Easiest Silver Cleaning

My sterling silver is really tarnished and I hate polishing. Also, I've read that silver polish takes the silver off. That can't be good. Do I have other choices for cleaning silverware?

We don't like polishing silverware either, but we really like using it. Have you noticed that your silver tarnishes faster when you are running the heat in the winter, especially if you have natural gas? The tarnish is actually silver sulfide, which is created when silver comes in contact with airborne sulfur-containing substances ... like fossil-based heating fuels. Some foods like eggs also hasten tarnishing.

Rather than buying something to take care of the problem, it's a simple matter to let basic chemistry solve it for you.

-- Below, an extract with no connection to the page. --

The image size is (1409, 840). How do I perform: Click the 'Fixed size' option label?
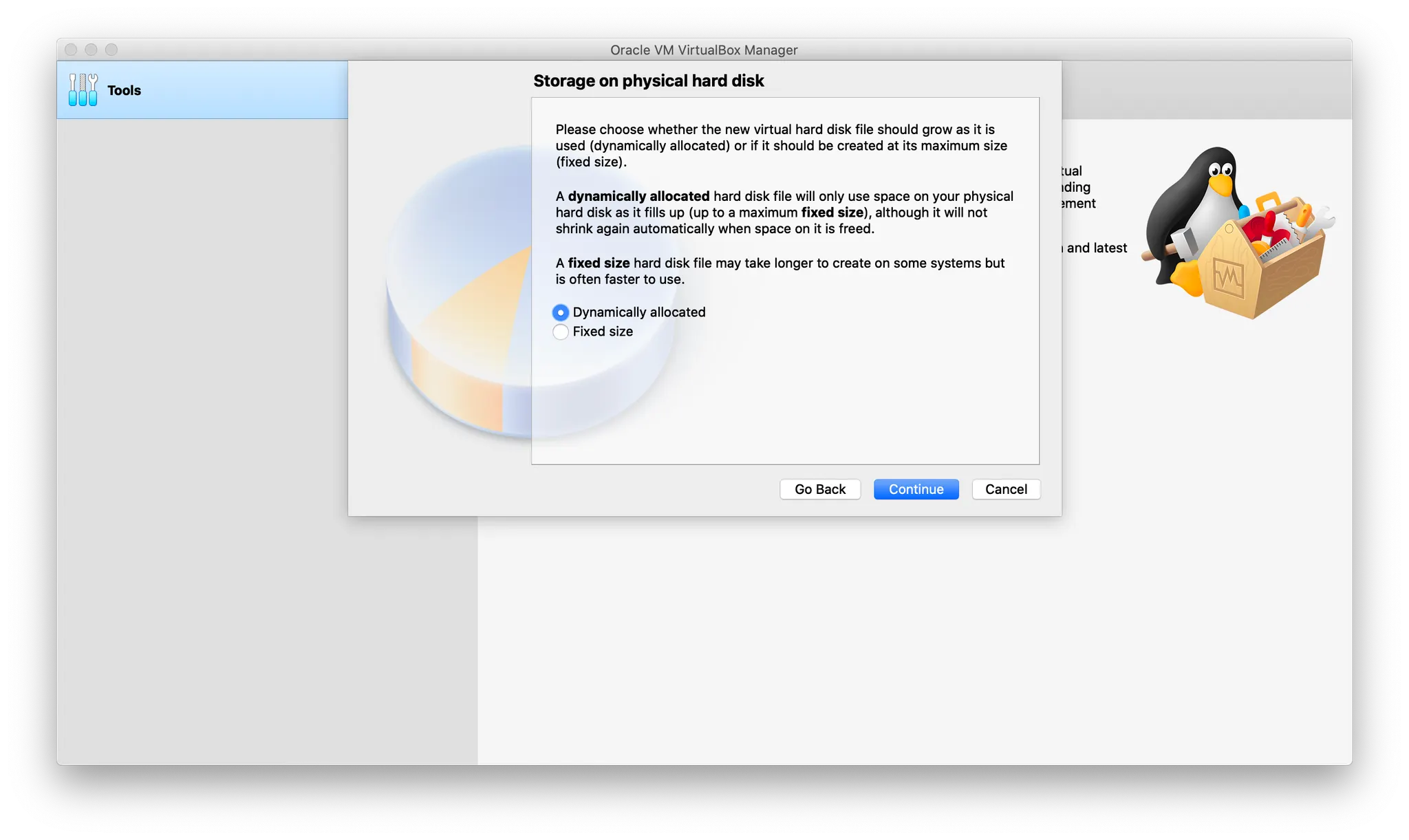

  1. Line a glass baking dish with aluminum foil. (Or use an old aluminum pan. An old bread pan works great.)
  2. Make sure your silver pieces come in contact with the aluminum. (The sulfide is lifted when the silver, water, and aluminum set up an electrical charge.)
  3. Heat enough water to almost boiling to fill the container and submerge whatever you put in it.
  4. Mix about 1/2 cup of baking soda with the hot water in a large, heat-proof measuring cup.
  5. Pour over your silverware.

The aluminum and hot water-baking soda triggers a chemical reaction and you should smell rotten eggs (i.e. sulphur). It doesn't take long before your sterling is clean and bright. You may notice fine flakes of sulphur floating in the water.

This is a great experiment with kids. It's almost like magic. You can get the kids to do all the silver for holiday meals. Even if they make a mess, it's easy to clean up. However, because of the hot water, they should be supervised.

Best of all, the process leaves your silver completely intact. Just wash in soapy water (phosphate free) and dry with a clean towel.